WHAT YOU NEED TO DO:
1 - Name every person mentioned by name in the passage on Admiral Mullen and Kayani.
2 - Answer these from the passage on Admiral Mullen and Kayani:
(a) According to Mullen, what does Kayani have to hold until the building starts?
(b) Which tribe straddles Afghanistan and the Pakistani territory of Northern Waziristan?
(c) Where is Mullen taking the message back to?

PAGE EXTRACT:
--------------------------------
Admiral Mullen said it's something Kayani and his military commanders brought up a lot in their tour today – that while they'd conquered much of the territory they'd gone after, the economic aid and support from their own government and the international community wasn't coming in fast enough to both get people back to work, and keep them satisfied enough to keep them from supporting the Taliban again.

"That's something he is concerned about," Mullen said. "He has got to hold this territory, until the building starts. So that's where his main focus is."

Mullen is taking that message back to Washington – what is essentially a polite pushback from the Pakistani military that they are fighting as hard as they can, as fast as they can, but they're taking care of their own business, and their own direct enemies – the militant groups responsible for a string of bloody bombings across Pakistan—before they go after America's enemies.

That said, the admiral said he did bring up Washington's desire that Pakistan pursue the Afghan Taliban, aka Osama bin Laden, Mullah Omar and crew, thought to be sheltering in Pakistan, as well and the militant Haqqani tribe, which straddles Afghanistan and the Pakistani territory of Northern Waziristan. Mullen said Kayani "gets" that too.

"He is very aware of the additional insurgents that are out there, and he is likewise focused in getting at them," Mullen said. "I say that broadly. That's without exactly how that's going to be done or when that's going to be done."
--------------------------------
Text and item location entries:
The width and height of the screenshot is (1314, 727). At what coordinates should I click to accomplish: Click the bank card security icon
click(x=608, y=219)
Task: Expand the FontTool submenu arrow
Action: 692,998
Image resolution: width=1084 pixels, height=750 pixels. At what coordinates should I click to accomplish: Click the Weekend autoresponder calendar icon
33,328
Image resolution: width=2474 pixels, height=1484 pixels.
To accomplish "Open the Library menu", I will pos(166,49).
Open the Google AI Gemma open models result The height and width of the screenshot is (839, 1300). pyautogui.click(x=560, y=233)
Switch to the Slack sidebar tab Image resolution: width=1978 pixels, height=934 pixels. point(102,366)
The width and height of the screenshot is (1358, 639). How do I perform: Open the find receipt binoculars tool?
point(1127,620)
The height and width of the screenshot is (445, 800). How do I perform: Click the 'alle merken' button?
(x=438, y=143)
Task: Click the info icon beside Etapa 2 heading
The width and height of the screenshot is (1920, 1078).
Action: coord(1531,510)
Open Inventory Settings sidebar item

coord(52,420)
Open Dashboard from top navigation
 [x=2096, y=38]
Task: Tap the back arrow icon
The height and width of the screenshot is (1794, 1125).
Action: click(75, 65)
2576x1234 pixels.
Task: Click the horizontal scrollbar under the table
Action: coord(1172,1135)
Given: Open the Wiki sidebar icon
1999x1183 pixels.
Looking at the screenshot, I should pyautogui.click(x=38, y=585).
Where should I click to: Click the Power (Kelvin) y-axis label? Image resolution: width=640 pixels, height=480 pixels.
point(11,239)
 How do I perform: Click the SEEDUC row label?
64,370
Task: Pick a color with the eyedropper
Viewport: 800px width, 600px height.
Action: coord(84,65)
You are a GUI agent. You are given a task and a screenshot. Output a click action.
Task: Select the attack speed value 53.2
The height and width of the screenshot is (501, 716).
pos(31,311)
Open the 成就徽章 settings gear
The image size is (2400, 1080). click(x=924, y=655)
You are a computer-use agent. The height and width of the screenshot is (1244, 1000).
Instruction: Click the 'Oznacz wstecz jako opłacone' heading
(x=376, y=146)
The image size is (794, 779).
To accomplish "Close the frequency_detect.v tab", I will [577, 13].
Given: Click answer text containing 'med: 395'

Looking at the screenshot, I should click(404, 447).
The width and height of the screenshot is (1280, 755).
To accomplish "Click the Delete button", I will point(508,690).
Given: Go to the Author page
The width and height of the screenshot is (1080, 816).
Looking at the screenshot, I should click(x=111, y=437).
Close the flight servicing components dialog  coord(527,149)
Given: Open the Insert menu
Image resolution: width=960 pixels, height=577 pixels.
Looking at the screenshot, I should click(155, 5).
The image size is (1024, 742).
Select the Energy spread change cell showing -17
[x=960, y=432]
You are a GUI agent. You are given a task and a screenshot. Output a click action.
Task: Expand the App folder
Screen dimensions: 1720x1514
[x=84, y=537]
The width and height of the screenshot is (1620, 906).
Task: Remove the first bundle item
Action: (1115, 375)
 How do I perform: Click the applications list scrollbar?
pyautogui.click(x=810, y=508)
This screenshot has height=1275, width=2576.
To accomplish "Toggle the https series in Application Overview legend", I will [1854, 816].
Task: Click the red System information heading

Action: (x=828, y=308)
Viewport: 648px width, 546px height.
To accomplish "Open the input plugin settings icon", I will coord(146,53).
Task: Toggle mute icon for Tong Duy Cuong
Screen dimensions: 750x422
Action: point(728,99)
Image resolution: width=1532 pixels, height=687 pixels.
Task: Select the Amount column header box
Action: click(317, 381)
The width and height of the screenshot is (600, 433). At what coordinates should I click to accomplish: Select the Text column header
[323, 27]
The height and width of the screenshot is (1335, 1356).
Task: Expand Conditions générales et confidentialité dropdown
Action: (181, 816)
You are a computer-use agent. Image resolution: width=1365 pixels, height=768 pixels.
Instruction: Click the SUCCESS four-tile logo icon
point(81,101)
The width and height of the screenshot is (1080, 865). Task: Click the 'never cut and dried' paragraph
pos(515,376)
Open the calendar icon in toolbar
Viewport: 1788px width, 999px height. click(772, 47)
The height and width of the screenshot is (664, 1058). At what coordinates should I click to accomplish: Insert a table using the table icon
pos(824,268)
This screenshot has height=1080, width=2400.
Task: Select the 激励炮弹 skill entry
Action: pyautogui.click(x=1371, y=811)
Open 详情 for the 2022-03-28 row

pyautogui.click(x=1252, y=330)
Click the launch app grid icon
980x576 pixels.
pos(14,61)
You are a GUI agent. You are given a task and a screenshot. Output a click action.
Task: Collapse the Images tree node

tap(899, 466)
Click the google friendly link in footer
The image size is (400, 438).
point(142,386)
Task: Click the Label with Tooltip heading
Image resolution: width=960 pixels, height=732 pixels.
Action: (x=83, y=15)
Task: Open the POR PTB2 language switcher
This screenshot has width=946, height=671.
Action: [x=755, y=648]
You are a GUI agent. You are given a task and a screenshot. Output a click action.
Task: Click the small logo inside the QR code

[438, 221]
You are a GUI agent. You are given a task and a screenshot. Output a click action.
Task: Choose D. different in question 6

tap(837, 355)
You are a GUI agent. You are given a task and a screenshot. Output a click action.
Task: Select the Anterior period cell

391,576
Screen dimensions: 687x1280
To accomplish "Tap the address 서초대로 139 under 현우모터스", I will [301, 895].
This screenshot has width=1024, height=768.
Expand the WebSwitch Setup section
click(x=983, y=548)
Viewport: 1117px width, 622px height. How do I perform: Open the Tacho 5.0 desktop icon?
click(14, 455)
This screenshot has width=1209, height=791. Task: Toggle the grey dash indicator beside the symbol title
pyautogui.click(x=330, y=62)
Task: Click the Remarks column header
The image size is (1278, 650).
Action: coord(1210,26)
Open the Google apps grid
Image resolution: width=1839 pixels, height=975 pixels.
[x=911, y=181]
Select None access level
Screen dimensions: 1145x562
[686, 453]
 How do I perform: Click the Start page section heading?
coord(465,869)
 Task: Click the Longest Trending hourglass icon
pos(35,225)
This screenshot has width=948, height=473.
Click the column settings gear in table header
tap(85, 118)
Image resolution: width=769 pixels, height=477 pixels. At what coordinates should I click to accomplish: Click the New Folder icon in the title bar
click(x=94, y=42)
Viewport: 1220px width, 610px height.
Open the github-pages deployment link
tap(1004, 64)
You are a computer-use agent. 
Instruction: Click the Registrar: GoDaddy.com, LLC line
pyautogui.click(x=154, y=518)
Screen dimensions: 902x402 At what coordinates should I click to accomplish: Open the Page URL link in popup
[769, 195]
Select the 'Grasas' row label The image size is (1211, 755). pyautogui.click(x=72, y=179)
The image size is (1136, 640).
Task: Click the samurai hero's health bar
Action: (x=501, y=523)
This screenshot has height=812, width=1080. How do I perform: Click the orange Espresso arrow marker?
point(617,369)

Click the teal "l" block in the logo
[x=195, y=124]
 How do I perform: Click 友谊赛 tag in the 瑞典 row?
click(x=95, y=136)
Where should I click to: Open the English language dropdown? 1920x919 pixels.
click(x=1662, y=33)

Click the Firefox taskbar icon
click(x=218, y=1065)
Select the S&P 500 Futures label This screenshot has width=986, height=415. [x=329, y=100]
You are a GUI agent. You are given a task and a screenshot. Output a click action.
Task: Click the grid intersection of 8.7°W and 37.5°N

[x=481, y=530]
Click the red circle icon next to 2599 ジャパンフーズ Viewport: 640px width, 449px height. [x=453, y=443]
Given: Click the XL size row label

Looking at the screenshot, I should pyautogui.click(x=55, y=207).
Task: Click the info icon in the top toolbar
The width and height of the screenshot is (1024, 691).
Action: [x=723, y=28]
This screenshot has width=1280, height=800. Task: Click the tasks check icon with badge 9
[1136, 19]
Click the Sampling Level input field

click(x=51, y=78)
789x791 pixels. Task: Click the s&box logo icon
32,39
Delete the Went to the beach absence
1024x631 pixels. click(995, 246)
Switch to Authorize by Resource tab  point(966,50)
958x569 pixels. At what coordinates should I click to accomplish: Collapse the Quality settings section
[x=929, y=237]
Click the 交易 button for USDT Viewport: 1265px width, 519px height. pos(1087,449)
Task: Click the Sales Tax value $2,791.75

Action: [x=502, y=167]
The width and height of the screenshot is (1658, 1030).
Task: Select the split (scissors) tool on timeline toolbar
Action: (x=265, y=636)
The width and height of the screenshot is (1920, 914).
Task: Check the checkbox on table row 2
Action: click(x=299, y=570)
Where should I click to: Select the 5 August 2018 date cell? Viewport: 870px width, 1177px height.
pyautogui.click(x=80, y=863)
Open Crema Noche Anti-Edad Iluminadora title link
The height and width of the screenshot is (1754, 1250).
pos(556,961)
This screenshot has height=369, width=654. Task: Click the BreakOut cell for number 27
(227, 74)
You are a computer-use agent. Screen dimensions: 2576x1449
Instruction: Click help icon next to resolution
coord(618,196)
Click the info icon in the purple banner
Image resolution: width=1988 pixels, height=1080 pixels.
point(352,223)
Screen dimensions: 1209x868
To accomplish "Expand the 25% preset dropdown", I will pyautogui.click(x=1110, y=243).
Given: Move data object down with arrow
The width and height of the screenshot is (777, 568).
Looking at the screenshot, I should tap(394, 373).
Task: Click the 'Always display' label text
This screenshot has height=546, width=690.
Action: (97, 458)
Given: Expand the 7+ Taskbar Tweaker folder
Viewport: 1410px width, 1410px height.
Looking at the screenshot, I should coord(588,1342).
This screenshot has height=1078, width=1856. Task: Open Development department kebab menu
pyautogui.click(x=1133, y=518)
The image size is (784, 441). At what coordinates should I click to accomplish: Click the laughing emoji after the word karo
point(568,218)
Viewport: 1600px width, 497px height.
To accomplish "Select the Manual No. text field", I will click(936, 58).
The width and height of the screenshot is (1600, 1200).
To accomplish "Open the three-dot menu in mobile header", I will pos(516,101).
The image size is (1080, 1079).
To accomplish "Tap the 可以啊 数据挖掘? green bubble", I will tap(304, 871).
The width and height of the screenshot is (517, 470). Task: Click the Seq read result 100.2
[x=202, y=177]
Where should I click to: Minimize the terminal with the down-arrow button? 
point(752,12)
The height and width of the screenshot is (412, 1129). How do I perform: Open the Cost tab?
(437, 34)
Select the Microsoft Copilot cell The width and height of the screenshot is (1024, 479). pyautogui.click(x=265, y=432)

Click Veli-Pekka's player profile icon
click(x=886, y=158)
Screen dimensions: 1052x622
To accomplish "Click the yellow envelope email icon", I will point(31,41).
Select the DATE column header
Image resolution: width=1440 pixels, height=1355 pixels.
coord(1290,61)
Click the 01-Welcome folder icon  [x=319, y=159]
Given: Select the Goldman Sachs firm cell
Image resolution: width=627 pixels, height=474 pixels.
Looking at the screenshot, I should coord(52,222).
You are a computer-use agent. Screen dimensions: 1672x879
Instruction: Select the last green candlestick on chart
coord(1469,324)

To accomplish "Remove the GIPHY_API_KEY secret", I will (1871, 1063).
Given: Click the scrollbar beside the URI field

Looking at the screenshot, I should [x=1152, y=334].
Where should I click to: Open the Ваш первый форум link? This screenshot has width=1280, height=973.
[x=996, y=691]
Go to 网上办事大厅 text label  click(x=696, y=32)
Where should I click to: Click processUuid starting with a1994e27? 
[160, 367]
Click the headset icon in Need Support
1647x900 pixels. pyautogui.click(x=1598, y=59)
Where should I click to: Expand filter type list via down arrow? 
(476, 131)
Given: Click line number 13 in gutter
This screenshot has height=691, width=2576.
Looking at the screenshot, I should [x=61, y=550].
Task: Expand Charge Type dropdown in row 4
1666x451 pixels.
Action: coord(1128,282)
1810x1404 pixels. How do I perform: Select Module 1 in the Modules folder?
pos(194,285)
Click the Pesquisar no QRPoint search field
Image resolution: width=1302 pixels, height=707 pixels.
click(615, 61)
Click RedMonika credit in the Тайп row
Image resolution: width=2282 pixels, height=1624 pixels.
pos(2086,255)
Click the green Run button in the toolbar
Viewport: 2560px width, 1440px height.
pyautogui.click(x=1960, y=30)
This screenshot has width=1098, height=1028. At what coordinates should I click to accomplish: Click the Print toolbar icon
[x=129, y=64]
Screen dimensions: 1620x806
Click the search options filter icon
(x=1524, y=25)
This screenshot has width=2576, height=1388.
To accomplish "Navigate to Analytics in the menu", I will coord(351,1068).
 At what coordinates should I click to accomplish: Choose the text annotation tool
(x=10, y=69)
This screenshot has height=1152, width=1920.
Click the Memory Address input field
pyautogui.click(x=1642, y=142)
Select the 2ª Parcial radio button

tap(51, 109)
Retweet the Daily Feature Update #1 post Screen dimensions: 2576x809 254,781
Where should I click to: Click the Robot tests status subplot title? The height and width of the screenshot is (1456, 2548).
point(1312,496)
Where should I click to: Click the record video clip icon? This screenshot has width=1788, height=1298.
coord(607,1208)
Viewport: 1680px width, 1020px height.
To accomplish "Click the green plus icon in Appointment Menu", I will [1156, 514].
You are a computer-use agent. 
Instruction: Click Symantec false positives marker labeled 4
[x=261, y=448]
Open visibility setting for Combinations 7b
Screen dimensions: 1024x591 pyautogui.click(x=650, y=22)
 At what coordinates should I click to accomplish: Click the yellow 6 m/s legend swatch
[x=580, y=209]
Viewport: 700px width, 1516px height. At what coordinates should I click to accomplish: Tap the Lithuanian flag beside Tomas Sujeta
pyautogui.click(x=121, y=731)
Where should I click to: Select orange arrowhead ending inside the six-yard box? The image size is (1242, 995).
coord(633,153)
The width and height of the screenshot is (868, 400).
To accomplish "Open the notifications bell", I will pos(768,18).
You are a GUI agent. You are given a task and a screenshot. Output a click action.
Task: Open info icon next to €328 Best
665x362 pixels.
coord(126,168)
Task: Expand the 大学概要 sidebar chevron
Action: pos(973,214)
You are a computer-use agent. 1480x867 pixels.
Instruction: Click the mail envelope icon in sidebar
--------------------------------
TASK ANSWERS:
1 -
Admiral Mullen
Kayani
Osama bin Laden
Mullah Omar

2 -
(a) This territory
(b) The Haqqani tribe
(c) Washington